-- Opening Marker --

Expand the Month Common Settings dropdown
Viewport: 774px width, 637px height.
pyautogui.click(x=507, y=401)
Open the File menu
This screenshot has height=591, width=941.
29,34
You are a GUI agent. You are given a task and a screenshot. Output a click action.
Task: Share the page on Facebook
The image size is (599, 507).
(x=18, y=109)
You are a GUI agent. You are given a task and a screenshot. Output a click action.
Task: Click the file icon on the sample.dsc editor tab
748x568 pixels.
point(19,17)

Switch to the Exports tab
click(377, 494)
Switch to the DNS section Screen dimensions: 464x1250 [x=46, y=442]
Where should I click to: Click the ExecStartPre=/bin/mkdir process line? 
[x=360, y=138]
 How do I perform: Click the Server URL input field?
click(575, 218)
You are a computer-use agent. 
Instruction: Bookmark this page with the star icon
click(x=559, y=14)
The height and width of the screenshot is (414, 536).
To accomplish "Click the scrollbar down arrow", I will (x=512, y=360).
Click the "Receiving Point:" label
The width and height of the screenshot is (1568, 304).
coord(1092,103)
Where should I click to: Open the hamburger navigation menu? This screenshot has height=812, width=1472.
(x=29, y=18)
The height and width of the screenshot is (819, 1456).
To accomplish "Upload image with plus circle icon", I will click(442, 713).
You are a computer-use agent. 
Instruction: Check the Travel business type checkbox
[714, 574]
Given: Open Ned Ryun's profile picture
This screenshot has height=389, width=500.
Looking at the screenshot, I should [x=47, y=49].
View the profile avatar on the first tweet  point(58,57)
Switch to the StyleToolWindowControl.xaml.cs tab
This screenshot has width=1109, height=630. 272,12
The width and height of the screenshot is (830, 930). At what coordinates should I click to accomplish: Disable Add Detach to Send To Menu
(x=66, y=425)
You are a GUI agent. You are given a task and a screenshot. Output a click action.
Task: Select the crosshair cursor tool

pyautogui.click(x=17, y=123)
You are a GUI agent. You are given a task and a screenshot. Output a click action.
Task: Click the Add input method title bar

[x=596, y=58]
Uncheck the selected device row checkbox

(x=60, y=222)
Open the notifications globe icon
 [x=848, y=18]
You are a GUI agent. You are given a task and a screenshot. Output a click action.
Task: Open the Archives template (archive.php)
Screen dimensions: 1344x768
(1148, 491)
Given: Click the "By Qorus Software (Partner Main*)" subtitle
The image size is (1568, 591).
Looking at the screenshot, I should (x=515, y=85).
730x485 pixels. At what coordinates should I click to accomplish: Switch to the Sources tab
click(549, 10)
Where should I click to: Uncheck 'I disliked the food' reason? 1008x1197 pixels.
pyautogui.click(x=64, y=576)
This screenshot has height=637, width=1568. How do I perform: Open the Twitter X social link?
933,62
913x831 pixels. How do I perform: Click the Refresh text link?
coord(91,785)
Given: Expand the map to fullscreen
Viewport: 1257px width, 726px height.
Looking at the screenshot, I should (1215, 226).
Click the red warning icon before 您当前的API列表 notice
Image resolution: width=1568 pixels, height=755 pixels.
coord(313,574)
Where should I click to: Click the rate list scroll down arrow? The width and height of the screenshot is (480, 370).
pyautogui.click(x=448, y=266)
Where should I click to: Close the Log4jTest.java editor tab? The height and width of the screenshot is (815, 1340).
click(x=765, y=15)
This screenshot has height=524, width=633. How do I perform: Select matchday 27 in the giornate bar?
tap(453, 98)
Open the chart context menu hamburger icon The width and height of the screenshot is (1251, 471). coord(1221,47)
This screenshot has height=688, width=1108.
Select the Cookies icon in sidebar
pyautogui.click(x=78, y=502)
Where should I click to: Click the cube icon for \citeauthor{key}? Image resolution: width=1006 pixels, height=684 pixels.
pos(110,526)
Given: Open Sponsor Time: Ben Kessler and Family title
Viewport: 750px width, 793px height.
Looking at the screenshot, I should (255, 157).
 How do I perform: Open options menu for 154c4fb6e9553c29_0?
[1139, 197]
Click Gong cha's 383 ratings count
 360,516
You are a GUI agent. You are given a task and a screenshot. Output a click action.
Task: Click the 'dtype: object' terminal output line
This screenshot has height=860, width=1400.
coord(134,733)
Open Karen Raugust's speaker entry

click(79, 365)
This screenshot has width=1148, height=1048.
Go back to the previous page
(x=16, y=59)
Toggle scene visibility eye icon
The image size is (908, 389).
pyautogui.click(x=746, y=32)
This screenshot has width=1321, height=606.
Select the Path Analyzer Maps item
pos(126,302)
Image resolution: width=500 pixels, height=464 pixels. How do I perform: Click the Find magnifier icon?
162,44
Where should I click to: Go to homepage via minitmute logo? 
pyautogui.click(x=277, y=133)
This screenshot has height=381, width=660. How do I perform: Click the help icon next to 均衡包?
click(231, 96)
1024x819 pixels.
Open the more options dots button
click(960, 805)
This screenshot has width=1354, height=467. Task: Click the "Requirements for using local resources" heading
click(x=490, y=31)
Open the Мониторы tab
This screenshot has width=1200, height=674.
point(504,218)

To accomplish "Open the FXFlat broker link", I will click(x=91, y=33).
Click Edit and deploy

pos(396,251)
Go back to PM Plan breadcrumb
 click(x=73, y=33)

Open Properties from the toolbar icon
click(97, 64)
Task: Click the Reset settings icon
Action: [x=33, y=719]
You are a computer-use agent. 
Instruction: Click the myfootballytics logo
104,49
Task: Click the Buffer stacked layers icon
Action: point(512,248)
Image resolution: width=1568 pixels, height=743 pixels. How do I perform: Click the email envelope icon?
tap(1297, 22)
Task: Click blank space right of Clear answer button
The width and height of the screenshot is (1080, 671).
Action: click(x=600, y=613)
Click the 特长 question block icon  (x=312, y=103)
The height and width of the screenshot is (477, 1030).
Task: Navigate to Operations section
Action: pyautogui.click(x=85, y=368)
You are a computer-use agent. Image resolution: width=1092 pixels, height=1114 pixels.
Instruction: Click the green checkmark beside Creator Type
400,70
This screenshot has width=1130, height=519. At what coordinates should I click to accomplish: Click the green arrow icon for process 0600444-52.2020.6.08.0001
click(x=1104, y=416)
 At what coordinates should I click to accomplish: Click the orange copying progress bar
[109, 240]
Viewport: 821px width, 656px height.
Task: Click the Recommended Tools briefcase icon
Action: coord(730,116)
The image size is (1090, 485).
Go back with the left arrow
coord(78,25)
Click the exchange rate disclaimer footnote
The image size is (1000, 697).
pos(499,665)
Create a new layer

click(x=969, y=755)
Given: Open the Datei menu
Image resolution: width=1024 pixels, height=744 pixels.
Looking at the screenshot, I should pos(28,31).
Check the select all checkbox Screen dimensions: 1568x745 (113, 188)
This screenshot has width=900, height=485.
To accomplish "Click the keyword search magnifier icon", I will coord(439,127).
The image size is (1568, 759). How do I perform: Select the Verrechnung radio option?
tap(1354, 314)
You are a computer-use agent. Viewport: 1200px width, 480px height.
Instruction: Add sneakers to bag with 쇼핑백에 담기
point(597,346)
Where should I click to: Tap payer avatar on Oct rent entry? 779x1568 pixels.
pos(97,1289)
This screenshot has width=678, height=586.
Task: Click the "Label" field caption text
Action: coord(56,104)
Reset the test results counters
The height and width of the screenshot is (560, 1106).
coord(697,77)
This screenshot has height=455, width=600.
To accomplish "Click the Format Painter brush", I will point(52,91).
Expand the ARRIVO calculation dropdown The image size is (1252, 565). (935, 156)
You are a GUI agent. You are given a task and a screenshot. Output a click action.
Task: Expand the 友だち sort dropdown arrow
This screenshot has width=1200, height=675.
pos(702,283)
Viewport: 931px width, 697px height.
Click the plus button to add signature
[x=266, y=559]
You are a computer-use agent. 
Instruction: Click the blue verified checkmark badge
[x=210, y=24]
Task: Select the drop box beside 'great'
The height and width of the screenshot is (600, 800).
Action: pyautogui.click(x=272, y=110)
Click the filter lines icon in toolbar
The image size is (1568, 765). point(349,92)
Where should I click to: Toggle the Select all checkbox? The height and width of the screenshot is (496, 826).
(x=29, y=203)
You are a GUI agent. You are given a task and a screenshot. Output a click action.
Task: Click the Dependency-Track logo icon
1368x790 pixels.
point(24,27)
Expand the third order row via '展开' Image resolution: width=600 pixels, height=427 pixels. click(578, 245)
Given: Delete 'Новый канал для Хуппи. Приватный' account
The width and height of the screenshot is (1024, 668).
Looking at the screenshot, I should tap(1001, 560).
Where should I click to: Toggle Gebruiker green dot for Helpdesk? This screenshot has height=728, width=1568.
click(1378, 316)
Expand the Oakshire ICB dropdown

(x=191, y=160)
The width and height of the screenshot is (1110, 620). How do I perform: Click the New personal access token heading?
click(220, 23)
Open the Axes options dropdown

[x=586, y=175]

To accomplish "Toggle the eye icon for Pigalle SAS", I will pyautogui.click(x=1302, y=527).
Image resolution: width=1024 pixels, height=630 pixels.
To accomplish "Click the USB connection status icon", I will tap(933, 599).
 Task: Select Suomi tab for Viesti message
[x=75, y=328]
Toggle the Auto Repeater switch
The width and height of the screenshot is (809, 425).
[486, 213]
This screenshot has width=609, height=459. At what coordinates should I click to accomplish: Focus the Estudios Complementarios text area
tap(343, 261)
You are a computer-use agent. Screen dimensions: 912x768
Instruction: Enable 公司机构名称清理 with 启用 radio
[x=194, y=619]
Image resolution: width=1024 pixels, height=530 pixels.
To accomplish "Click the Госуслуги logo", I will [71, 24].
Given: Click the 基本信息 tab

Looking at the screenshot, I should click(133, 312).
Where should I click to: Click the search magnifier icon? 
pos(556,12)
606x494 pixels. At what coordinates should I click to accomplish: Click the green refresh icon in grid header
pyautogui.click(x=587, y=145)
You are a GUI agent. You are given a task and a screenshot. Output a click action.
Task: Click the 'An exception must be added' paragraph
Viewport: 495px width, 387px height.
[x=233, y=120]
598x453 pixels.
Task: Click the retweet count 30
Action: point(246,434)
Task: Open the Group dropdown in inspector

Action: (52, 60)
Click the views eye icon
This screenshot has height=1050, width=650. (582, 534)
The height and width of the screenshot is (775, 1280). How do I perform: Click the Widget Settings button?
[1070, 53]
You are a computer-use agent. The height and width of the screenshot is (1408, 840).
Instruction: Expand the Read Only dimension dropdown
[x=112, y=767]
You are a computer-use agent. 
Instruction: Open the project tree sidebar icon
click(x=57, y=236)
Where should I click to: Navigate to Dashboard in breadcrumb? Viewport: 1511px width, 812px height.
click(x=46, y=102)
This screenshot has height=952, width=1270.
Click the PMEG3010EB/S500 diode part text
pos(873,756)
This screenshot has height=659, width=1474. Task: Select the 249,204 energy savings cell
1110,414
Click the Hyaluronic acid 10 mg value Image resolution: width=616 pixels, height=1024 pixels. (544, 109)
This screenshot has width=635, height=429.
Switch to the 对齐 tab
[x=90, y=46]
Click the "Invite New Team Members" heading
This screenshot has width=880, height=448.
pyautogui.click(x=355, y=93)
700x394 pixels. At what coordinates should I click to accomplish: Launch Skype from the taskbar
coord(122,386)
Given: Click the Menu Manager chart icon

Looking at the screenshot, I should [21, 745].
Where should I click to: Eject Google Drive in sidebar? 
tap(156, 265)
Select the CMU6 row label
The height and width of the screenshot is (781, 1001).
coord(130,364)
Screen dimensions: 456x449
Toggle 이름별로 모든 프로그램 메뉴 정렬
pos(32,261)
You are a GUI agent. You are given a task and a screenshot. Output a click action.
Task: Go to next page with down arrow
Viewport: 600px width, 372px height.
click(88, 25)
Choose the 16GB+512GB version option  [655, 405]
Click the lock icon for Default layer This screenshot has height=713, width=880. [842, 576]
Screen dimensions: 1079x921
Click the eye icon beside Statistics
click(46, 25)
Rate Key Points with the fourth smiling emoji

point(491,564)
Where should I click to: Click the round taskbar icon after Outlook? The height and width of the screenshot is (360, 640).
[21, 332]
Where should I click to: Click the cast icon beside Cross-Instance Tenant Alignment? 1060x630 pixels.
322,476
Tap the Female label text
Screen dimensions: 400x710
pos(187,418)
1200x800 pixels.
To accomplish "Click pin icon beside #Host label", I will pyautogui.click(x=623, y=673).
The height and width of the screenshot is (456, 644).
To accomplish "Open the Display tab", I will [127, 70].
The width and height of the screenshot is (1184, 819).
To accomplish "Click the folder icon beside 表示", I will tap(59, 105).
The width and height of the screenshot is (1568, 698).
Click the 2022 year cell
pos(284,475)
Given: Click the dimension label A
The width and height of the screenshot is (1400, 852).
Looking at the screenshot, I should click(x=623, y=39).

-- Closing Marker --

_Brief_
Beginning with the line holding "Where should I click to: Go" and ending with the line holding "The image size is (1090, 485).", write out the stretch of material above exactly; add no further lines.

_Your solution_
Where should I click to: Go to homepage via minitmute logo? 
pyautogui.click(x=277, y=133)
This screenshot has height=381, width=660. How do I perform: Click the help icon next to 均衡包?
click(231, 96)
1024x819 pixels.
Open the more options dots button
click(960, 805)
This screenshot has width=1354, height=467. Task: Click the "Requirements for using local resources" heading
click(x=490, y=31)
Open the Мониторы tab
This screenshot has width=1200, height=674.
point(504,218)

To accomplish "Open the FXFlat broker link", I will click(x=91, y=33).
Click Edit and deploy

pos(396,251)
Go back to PM Plan breadcrumb
 click(x=73, y=33)

Open Properties from the toolbar icon
click(97, 64)
Task: Click the Reset settings icon
Action: [x=33, y=719]
You are a computer-use agent. 
Instruction: Click the myfootballytics logo
104,49
Task: Click the Buffer stacked layers icon
Action: point(512,248)
Image resolution: width=1568 pixels, height=743 pixels. How do I perform: Click the email envelope icon?
tap(1297, 22)
Task: Click blank space right of Clear answer button
The width and height of the screenshot is (1080, 671).
Action: click(x=600, y=613)
Click the 特长 question block icon  (x=312, y=103)
The height and width of the screenshot is (477, 1030).
Task: Navigate to Operations section
Action: pyautogui.click(x=85, y=368)
You are a computer-use agent. Image resolution: width=1092 pixels, height=1114 pixels.
Instruction: Click the green checkmark beside Creator Type
400,70
This screenshot has width=1130, height=519. At what coordinates should I click to accomplish: Click the green arrow icon for process 0600444-52.2020.6.08.0001
click(x=1104, y=416)
 At what coordinates should I click to accomplish: Click the orange copying progress bar
[109, 240]
Viewport: 821px width, 656px height.
Task: Click the Recommended Tools briefcase icon
Action: coord(730,116)
The image size is (1090, 485).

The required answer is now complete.